- Written problem -
Copy out verbatim the lines of the listing between the lines holding "This screenshot has width=1000, height=710." and "Action: (391, 1324)", inclusive.

- Input material -
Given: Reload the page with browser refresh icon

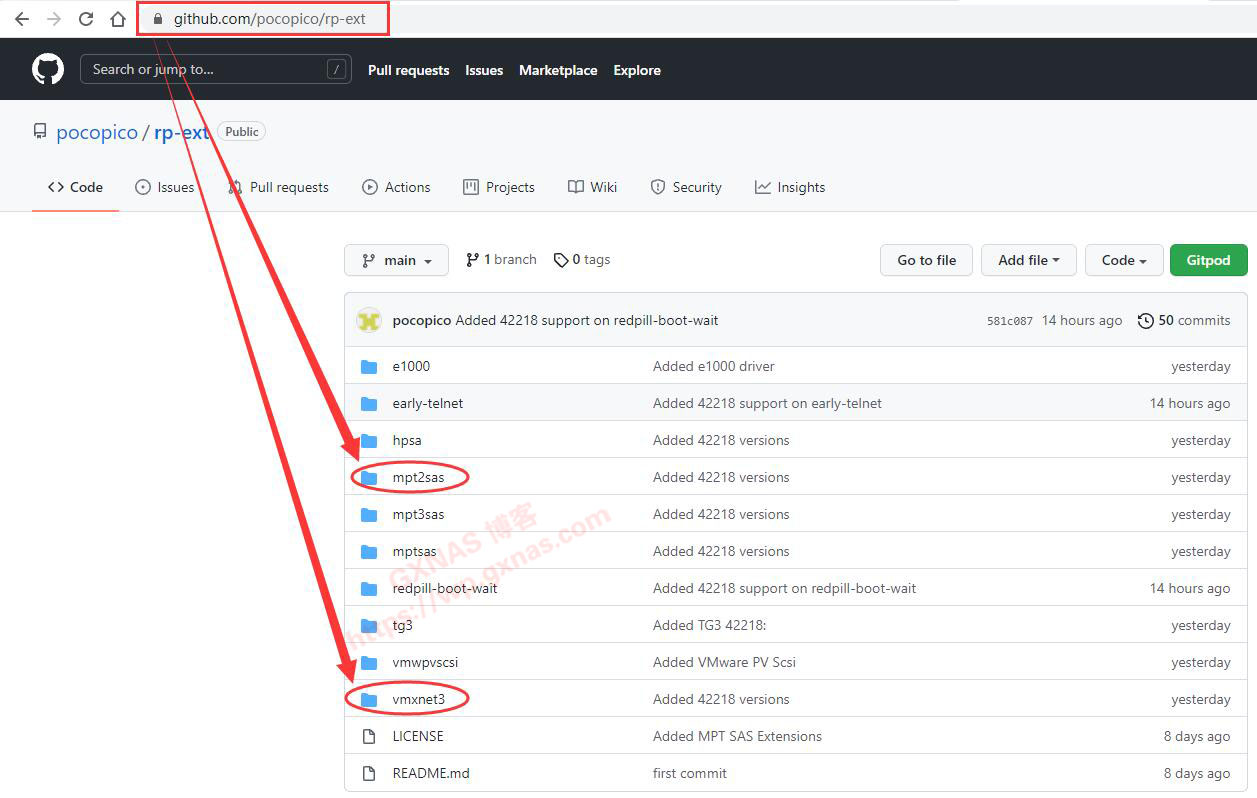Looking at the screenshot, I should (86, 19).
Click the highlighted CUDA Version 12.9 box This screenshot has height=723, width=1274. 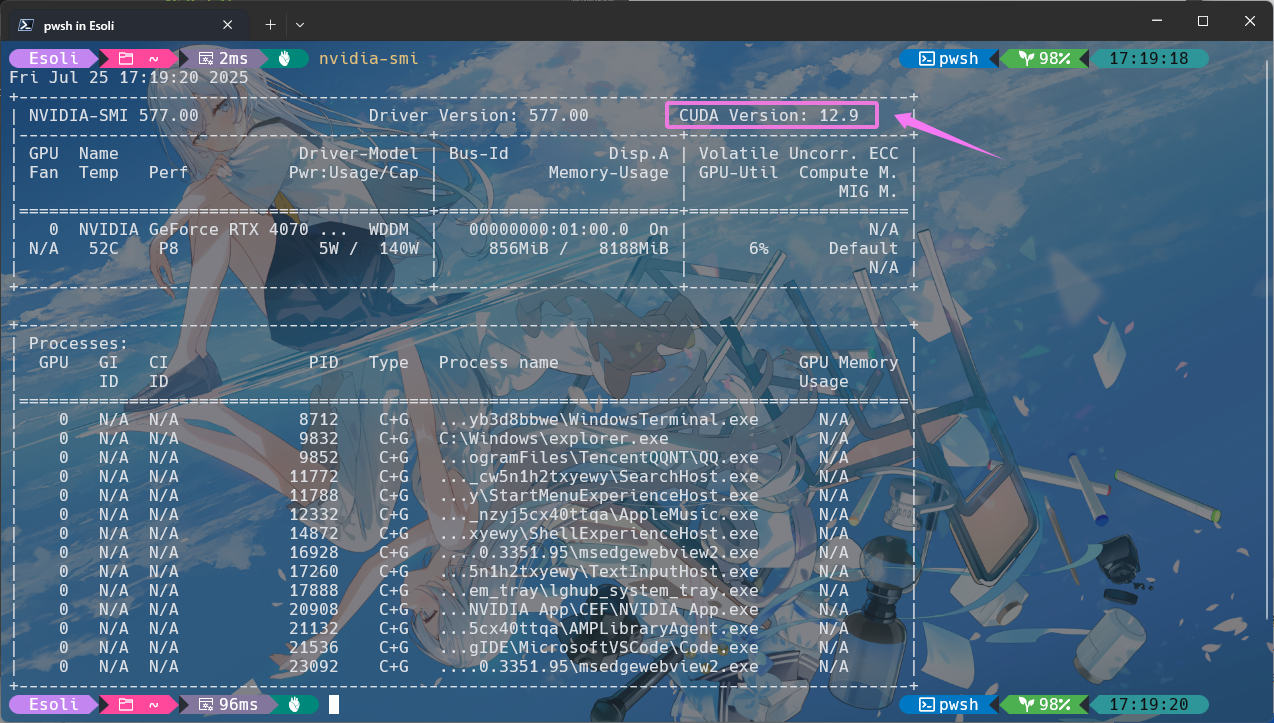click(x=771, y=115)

...

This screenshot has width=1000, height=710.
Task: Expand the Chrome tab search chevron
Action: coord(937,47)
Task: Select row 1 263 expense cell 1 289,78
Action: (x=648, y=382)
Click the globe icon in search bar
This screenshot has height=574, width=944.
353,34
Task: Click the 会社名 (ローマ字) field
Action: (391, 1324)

==

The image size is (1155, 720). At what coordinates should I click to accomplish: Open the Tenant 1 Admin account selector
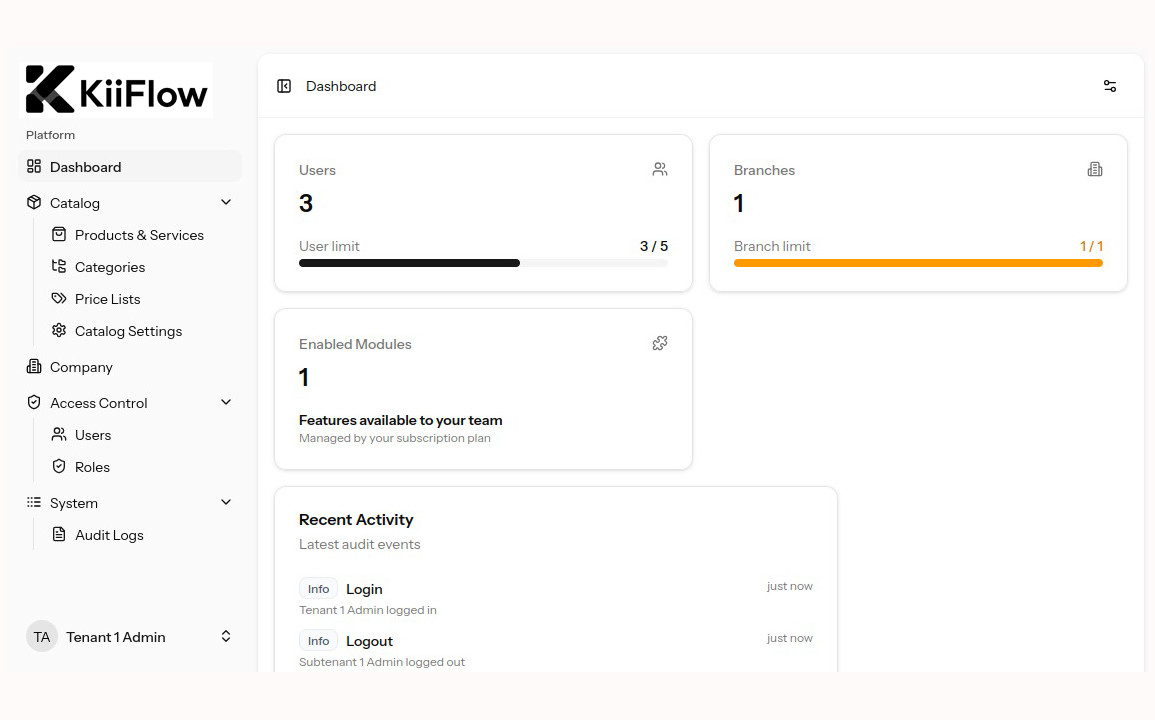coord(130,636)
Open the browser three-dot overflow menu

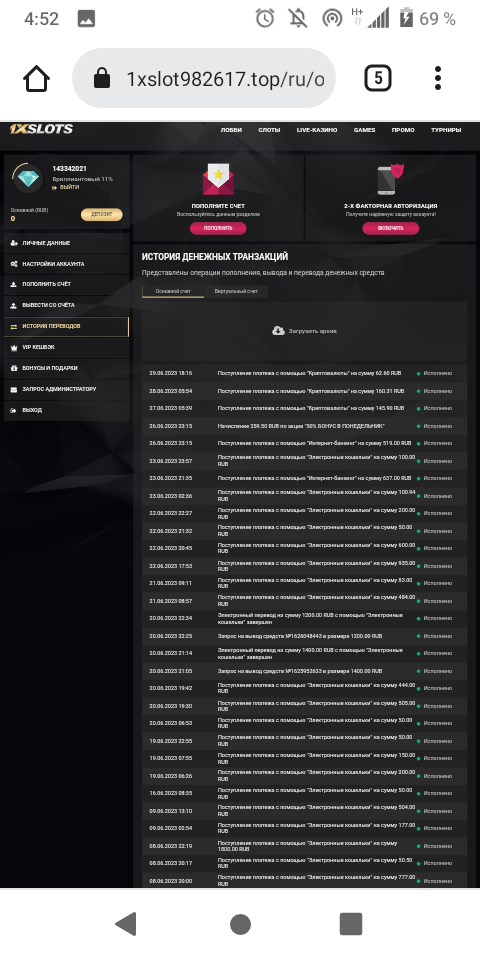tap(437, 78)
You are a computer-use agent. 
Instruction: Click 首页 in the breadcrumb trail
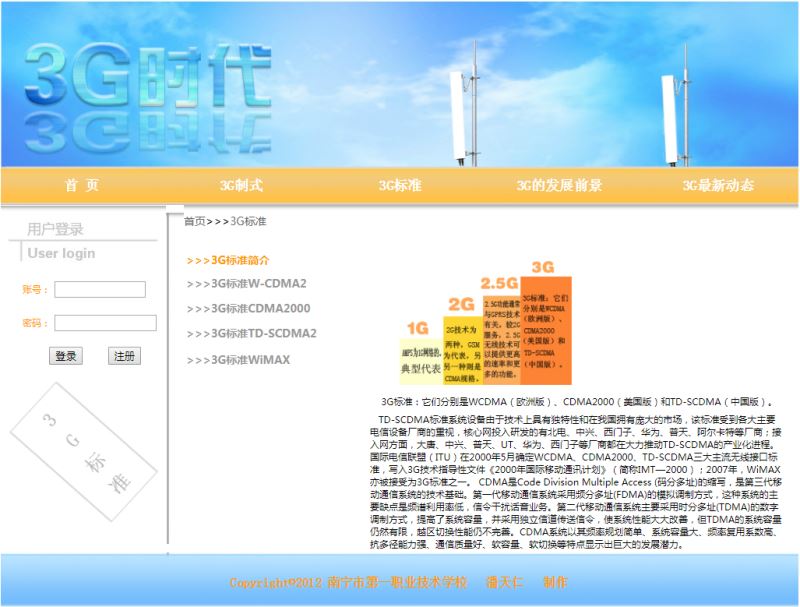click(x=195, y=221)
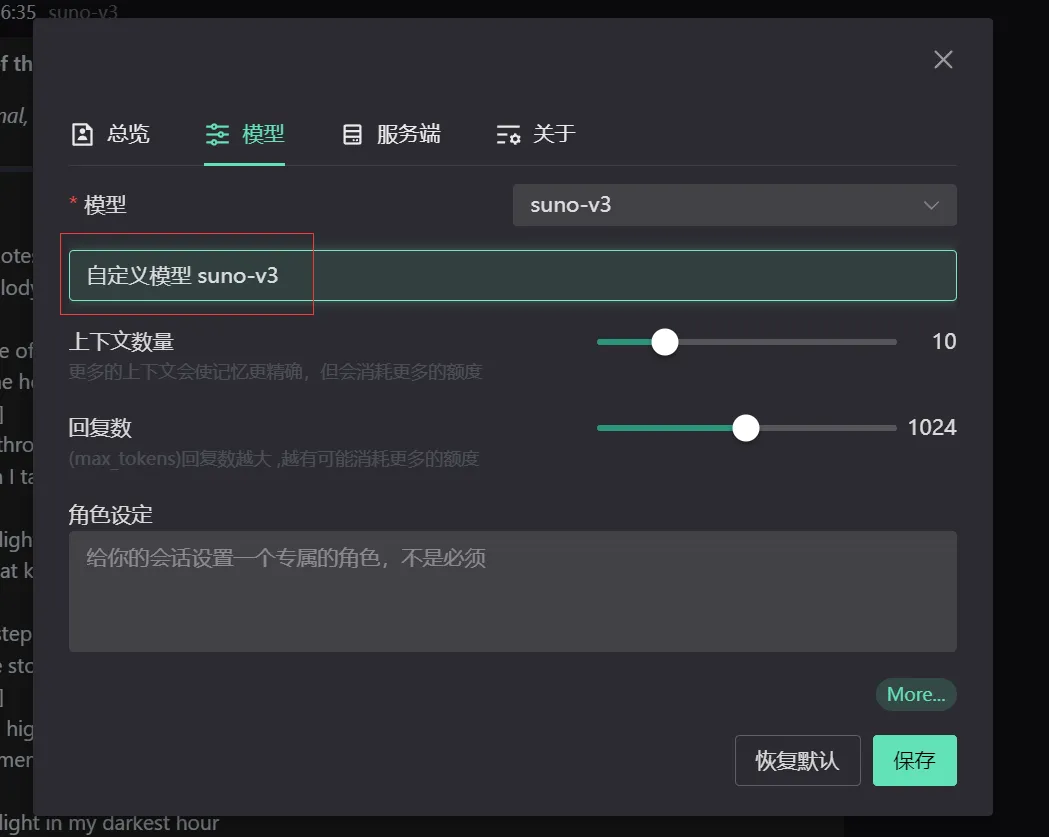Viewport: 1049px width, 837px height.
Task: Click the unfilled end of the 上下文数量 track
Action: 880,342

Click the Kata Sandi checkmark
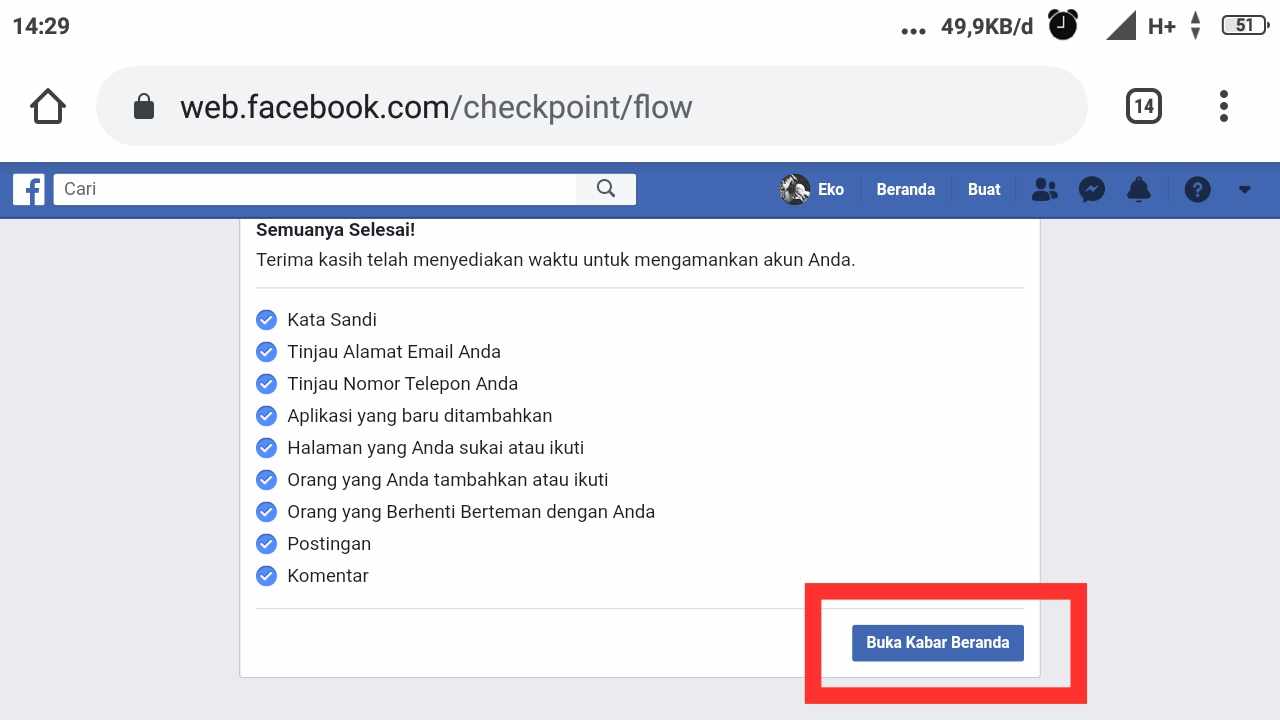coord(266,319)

- Result of the task -
This screenshot has width=1000, height=710.
Task: Expand the Chrome tab search chevron
Action: coord(937,47)
Task: Select row 1 263 expense cell 1 289,78
Action: (x=648, y=382)
Click the globe icon in search bar
This screenshot has height=574, width=944.
353,34
Task: Click the 会社名 (ローマ字) field
Action: (391, 1324)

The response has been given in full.